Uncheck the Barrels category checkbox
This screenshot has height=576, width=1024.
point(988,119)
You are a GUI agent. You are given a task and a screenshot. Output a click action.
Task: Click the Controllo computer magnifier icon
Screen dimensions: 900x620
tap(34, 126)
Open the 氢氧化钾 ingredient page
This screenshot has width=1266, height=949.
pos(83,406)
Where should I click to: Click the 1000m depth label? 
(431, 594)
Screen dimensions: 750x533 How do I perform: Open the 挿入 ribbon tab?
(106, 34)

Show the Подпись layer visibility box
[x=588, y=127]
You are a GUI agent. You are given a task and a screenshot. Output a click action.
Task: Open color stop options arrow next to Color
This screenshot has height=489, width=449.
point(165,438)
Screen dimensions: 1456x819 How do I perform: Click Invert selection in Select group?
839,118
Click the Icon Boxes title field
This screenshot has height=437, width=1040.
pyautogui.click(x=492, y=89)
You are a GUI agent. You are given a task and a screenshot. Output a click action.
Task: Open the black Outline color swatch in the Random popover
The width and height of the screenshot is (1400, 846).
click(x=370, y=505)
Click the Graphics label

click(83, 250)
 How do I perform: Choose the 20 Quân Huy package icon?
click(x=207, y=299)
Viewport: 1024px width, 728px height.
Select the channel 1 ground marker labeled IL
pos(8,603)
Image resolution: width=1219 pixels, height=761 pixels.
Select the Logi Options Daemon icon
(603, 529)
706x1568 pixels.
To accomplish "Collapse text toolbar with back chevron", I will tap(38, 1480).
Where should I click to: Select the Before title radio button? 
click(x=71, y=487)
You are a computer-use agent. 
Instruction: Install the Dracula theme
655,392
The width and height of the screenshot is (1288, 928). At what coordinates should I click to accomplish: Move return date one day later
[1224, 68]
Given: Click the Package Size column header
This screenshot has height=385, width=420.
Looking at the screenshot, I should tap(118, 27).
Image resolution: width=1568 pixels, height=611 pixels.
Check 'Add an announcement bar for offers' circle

--*--

Exercise aim: Reproduce the rows above character for character, every line in order.

Completed task:
Uncheck the Barrels category checkbox
This screenshot has height=576, width=1024.
point(988,119)
You are a GUI agent. You are given a task and a screenshot. Output a click action.
Task: Click the Controllo computer magnifier icon
Screen dimensions: 900x620
tap(34, 126)
Open the 氢氧化钾 ingredient page
This screenshot has width=1266, height=949.
pos(83,406)
Where should I click to: Click the 1000m depth label? 
(431, 594)
Screen dimensions: 750x533 How do I perform: Open the 挿入 ribbon tab?
(106, 34)

Show the Подпись layer visibility box
[x=588, y=127]
You are a GUI agent. You are given a task and a screenshot. Output a click action.
Task: Open color stop options arrow next to Color
This screenshot has height=489, width=449.
point(165,438)
Screen dimensions: 1456x819 How do I perform: Click Invert selection in Select group?
839,118
Click the Icon Boxes title field
This screenshot has height=437, width=1040.
pyautogui.click(x=492, y=89)
You are a GUI agent. You are given a task and a screenshot. Output a click action.
Task: Open the black Outline color swatch in the Random popover
The width and height of the screenshot is (1400, 846).
click(x=370, y=505)
Click the Graphics label

click(83, 250)
 How do I perform: Choose the 20 Quân Huy package icon?
click(x=207, y=299)
Viewport: 1024px width, 728px height.
Select the channel 1 ground marker labeled IL
pos(8,603)
Image resolution: width=1219 pixels, height=761 pixels.
Select the Logi Options Daemon icon
(603, 529)
706x1568 pixels.
To accomplish "Collapse text toolbar with back chevron", I will tap(38, 1480).
Where should I click to: Select the Before title radio button? 
click(x=71, y=487)
You are a computer-use agent. 
Instruction: Install the Dracula theme
655,392
The width and height of the screenshot is (1288, 928). At what coordinates should I click to accomplish: Move return date one day later
[1224, 68]
Given: Click the Package Size column header
This screenshot has height=385, width=420.
Looking at the screenshot, I should tap(118, 27).
Image resolution: width=1568 pixels, height=611 pixels.
Check 'Add an announcement bar for offers' circle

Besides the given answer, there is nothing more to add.